A Lei Geral de Proteção de Dados Pesoais (Lei nº 13.709), mais conhecida como: "LGPD", já esta em vigor há alguns anos desde 2018, porém nem todas as empresas e também seus funcionários entenderam sua importância, e os cuidados e também as consequências que isto pode trazer para a empresa e para os próprios funcionários.
As empresas passaram a ter obrigações no tratamento de dados pessoais, cuja proteção tem status de direito fundamental pela legislação brasileira. O uso dessas informações, pela empresa, depende, entre outras condicionantes, do consentimento do titular, sendo que as multas podem chegar até R$ 50 milhões. Dai por isto mesmo o maior cuidado que as empresas estão tendo com o tema. Acho que quando estas multas começarem a se tornar públicas, vai bater um desespero em muitas que nem começaram a se preocupar e trabalhar internamente no tema.

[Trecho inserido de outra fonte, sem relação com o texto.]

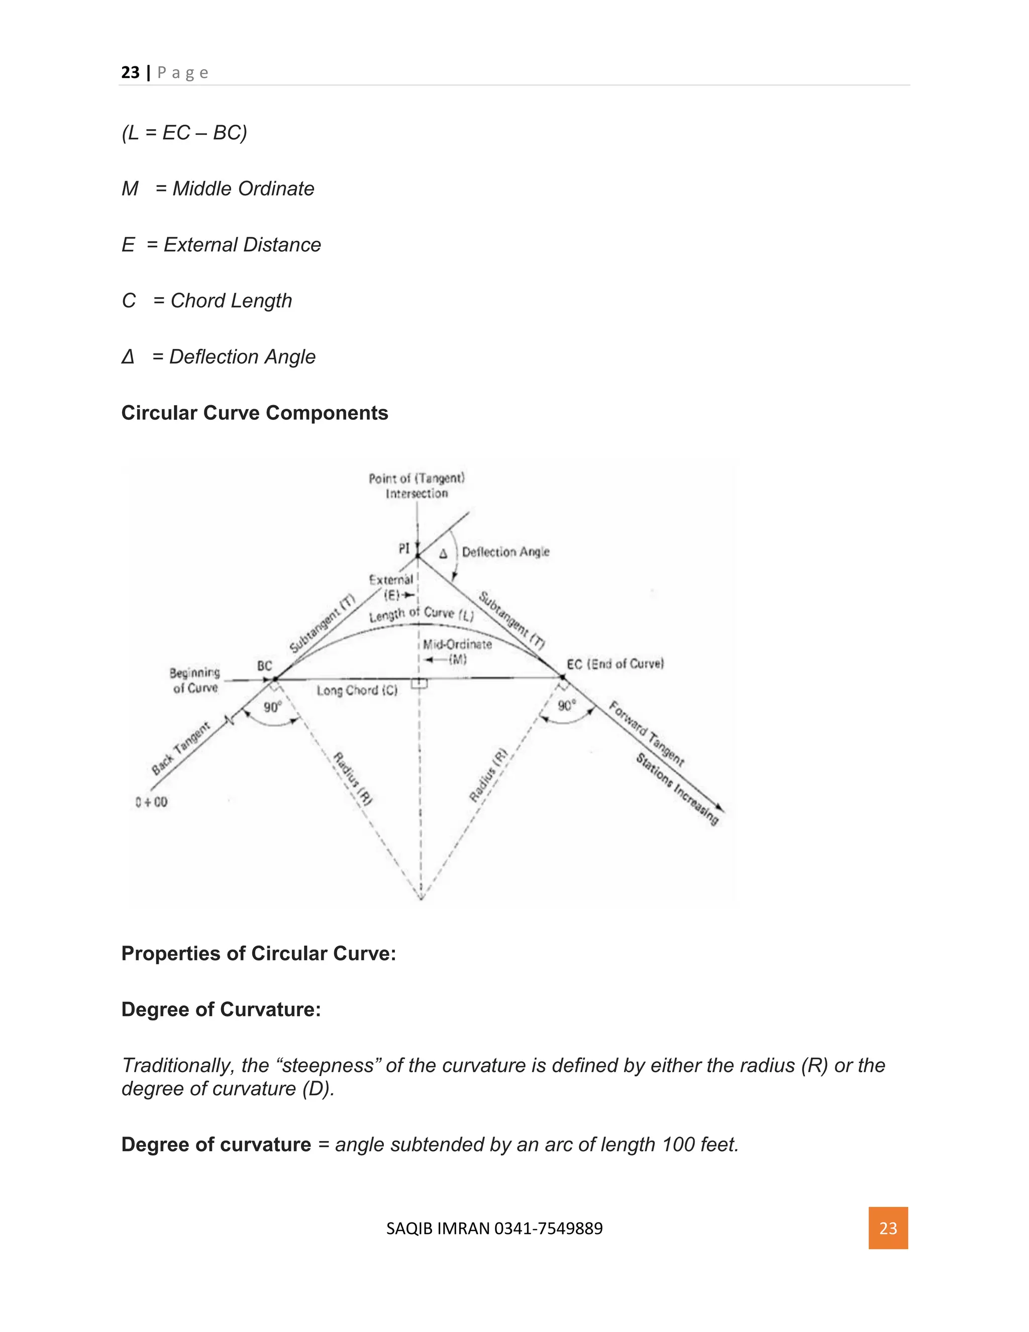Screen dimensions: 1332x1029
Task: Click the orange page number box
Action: pos(888,1228)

Por isto mesmo queria abordar o tema mostrando de que ainda poucos casos, mas crescentes, até com a perspectiva de aumento da fiscalização pelo orgão regulador, que é a Autoridade Nacional de Proteção de Dados (ANPD), de que a Justiça do Trabalho tem confirmado demissões por justa causa de funcionários que usam de forma indevida dados pessoais de clientes.
Importante que todos os funcionários saibam de que agora pode haver consequências para eles caso não estejam seguindo as regras externas e internas sobre o tema, que pode gerar o seu desligamento por justa causa, como por exemplo algo (errado) mas que um dia era comum de ver, como enviar informações confidenciais para o seu e-mail particular, independentemente da razão para tal com o uso indevido dos dados ou do repasse deles a terceiros.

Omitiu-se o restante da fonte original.